A honeycomb flow straightener is incorporated at the inlet, and a 9:4:1 contraction ratio which ensures an uniform airflow through the working section.
The working section is fabricated from clear acrylic to provide optimum visibility of the models, and appropriate model connection points are included in the side wall and roof of the working section to provide ease of use.
The wind tunnel is supplied as standard with an in-depth software interface providing control of the fan speed and additionally display important parameters such as static pressure and air velocity.
The  C15-10 can be optionally supplied with two variants of manometry banks, a 13 tube water manometer used to simultaneously display differential pressure or a sixteen channel electronic manometer allowing direct integration into the supplied software.
The wind tunnel can be supplied with a range of optional accessories including drag bodies, lift bodies, pressure distribution, boundary layers studies and measuring instruments.
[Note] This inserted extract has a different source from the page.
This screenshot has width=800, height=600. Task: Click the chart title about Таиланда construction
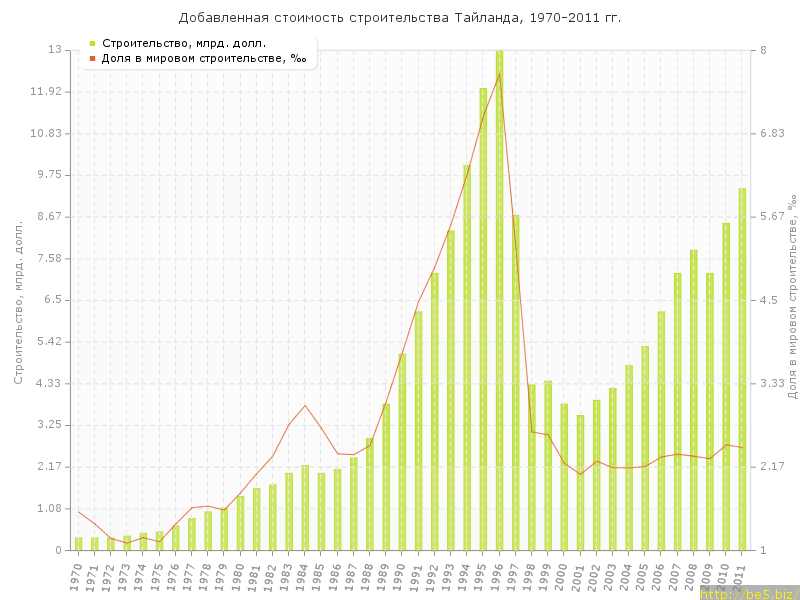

The optional models are mounted through a circular hatch using quick release clamps (120mm diameter). The placement of the optional models has been designed to minimise the disturbance to air flow and reduction in flow rate, whilst incorporating an angular scale allowing the model to be manually rotated to known angles.
The working section incorporates an innovative technique for flow visualisation around any of the optional models avoiding the need for either smoke or dry ice. A lightweight twine follows the flow contour around the model and shows if and where boundary layer separation (breakaway) occurs.


TECHNICAL SPECIFICATIONS
Motor Rating: 0.51 kW 3 phase, 220VΔ (maximum speed 50 Hz through inverter)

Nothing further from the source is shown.